Liga MX president Enrique Bonilla threatened the club with immediate relegation should it not take the field Friday, according to ESPN. So instead of carrying out the original plan, both sides stopped play for the first minutes of the game.

Veracruz continued the protest through the first four minutes and 20 seconds, but in the meantime, Tigres began to score. Veracruz players reportedly remained motionless.

The scene was astonishing.

Tigres was up 3-0 in the eighth minute, which reportedly was not part of the plan.

TV Azteca also reported that Tigres knew the protest would last three minutes.

Veracruz, which occupies the league’s cellar and will lose its 40th consecutive league game should Friday’s result hold, has been embroiled in a number issues on- and off-field as of late.

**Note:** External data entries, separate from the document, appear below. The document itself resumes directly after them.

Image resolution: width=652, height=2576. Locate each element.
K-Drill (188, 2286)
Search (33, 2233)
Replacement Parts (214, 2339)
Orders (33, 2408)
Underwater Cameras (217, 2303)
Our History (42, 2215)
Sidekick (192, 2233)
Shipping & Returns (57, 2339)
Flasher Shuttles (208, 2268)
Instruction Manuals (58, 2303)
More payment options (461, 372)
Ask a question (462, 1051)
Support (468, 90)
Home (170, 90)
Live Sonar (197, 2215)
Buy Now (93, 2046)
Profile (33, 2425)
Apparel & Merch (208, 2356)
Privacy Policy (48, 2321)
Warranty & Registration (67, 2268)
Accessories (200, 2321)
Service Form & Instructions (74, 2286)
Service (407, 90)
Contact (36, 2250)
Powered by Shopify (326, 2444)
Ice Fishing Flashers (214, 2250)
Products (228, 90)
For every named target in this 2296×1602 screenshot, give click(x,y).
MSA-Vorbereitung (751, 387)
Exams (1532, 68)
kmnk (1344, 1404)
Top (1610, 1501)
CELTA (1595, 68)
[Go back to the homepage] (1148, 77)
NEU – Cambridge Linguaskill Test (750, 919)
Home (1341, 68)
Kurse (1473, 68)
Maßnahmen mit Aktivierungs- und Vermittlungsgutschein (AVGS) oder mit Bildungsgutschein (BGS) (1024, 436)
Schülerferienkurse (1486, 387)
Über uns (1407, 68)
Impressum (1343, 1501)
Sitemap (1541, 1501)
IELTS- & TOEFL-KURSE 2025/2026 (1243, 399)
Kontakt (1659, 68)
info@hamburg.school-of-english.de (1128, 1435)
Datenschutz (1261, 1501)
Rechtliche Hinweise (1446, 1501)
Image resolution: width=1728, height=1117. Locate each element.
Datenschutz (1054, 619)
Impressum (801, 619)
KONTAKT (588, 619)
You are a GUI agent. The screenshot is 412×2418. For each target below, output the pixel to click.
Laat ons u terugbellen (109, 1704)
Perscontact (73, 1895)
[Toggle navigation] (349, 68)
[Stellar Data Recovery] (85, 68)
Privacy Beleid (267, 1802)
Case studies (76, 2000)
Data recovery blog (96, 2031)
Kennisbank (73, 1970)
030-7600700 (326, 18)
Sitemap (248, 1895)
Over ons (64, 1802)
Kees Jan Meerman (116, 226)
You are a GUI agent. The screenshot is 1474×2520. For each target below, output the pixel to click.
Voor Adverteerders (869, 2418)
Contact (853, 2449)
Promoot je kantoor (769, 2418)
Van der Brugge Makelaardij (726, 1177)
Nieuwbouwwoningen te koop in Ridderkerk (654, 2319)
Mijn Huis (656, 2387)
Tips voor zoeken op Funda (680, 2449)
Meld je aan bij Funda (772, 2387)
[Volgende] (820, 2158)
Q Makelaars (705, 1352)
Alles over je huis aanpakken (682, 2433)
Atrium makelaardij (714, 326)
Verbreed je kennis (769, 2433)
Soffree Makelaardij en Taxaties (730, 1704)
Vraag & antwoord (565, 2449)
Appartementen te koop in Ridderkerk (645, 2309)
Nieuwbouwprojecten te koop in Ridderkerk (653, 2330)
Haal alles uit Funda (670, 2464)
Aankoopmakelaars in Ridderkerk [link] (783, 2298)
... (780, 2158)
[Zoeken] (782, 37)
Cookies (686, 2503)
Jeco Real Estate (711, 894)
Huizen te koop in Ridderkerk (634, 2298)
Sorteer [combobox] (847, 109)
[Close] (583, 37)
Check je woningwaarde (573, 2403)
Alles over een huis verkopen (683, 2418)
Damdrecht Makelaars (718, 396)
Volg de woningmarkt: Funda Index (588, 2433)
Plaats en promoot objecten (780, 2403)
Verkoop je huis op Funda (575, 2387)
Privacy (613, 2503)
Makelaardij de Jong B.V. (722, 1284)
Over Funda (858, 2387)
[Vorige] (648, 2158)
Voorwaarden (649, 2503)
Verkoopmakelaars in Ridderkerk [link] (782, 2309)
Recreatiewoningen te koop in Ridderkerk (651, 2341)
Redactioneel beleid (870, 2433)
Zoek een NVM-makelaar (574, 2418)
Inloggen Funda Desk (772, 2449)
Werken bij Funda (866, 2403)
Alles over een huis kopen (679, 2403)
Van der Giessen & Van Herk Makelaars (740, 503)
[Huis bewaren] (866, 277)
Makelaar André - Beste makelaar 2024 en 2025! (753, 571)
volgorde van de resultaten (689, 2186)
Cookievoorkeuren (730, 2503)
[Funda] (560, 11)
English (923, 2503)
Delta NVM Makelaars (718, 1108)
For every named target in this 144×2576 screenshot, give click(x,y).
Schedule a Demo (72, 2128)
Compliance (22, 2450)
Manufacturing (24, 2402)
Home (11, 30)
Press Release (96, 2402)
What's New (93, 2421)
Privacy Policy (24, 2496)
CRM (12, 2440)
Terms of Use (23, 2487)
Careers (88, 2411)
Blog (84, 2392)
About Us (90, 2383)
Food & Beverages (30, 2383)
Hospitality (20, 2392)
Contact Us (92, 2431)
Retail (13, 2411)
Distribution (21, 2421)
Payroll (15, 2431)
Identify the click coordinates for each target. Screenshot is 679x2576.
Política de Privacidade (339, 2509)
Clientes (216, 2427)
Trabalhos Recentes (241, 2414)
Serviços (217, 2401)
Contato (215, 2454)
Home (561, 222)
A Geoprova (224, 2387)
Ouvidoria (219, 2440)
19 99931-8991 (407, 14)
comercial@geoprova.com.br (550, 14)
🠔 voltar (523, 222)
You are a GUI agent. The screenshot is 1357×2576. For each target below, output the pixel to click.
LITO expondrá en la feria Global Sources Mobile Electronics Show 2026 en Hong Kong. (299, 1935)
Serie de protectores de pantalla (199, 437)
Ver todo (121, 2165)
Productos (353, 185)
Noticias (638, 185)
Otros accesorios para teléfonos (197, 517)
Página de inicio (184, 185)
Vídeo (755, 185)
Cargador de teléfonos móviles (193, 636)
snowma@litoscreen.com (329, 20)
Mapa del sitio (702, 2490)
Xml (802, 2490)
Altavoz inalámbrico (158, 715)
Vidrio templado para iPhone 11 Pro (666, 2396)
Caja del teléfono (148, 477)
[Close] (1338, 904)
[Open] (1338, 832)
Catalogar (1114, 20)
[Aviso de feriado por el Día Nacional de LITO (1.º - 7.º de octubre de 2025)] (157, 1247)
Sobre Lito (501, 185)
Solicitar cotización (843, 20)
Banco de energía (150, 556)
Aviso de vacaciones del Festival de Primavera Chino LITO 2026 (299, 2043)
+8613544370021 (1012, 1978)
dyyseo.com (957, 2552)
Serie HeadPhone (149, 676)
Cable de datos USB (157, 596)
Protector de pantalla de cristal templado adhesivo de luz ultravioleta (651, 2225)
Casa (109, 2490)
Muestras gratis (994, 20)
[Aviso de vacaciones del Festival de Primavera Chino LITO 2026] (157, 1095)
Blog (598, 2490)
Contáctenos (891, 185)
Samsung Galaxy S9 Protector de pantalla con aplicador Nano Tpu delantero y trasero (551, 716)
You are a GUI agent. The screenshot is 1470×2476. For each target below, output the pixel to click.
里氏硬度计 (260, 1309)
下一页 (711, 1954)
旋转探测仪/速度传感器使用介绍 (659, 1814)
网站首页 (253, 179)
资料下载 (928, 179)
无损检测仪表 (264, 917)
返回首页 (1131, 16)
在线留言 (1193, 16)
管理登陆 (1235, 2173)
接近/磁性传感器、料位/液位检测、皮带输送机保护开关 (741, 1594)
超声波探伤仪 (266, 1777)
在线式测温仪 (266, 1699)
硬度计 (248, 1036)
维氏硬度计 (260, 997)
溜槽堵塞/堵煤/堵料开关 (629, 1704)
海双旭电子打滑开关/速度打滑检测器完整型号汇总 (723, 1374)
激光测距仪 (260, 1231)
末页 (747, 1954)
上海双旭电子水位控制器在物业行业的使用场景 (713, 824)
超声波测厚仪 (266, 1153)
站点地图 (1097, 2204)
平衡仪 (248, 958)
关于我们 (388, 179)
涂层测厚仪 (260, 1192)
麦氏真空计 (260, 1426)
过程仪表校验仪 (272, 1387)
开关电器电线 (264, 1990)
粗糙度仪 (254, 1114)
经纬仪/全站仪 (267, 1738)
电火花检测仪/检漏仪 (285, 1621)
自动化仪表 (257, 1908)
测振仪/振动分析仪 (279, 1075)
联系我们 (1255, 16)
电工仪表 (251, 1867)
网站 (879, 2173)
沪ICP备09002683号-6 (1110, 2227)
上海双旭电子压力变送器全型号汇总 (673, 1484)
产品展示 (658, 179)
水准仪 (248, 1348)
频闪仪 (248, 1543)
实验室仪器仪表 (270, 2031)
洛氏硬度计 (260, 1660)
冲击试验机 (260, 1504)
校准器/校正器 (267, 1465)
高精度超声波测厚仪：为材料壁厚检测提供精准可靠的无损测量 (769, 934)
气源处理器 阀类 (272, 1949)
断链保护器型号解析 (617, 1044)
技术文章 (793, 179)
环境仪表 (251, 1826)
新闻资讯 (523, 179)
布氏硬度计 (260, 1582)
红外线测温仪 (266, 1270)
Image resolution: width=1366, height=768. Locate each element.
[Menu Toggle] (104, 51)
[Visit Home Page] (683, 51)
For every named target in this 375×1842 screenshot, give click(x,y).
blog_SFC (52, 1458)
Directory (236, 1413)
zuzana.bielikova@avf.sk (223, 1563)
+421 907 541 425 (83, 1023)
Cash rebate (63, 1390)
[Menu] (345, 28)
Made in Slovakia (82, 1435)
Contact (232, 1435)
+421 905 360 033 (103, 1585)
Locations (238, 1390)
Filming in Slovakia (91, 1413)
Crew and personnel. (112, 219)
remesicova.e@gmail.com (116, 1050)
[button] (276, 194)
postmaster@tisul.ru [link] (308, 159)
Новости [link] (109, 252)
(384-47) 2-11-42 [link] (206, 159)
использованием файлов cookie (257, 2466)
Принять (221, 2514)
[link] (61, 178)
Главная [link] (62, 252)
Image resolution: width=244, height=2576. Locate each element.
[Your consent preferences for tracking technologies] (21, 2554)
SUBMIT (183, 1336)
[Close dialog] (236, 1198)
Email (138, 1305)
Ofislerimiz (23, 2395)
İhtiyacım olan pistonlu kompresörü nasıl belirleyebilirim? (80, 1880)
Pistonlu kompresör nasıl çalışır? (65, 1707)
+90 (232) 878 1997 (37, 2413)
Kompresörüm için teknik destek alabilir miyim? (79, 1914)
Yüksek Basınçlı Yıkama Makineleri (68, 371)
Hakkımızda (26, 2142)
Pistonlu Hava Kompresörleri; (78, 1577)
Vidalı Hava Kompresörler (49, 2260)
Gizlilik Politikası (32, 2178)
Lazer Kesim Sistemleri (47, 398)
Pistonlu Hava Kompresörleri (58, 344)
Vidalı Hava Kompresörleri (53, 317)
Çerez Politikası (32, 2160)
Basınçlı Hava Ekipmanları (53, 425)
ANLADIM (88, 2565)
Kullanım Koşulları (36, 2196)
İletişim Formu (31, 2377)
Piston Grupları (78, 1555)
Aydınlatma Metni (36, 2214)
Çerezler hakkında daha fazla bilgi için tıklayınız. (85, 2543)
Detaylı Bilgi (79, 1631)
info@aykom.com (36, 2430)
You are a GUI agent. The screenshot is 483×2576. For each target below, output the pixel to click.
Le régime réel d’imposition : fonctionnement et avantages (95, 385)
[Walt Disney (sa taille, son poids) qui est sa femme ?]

The club paid a sizable fine to stay in Liga MX at the end of last season.

Alvaro Ortiz, president of AMFproMX, said that some players were owed six months in wages and that workers at the club were “sleeping on mats in the stadium,” and that “some of the players' children had been kicked out of school due to lack of payments,” according to ESPN.

He also said that the players “felt abandoned by the Liga MX and that their human rights hadn't been respected.”

"It's a question of solidarity, a question of helping those who need it most, of the dignity of the players," Ortiz told reporters. "We know other players in other clubs understand. This is a topic of solidarity, it's not a call for a [general league-wide] strike."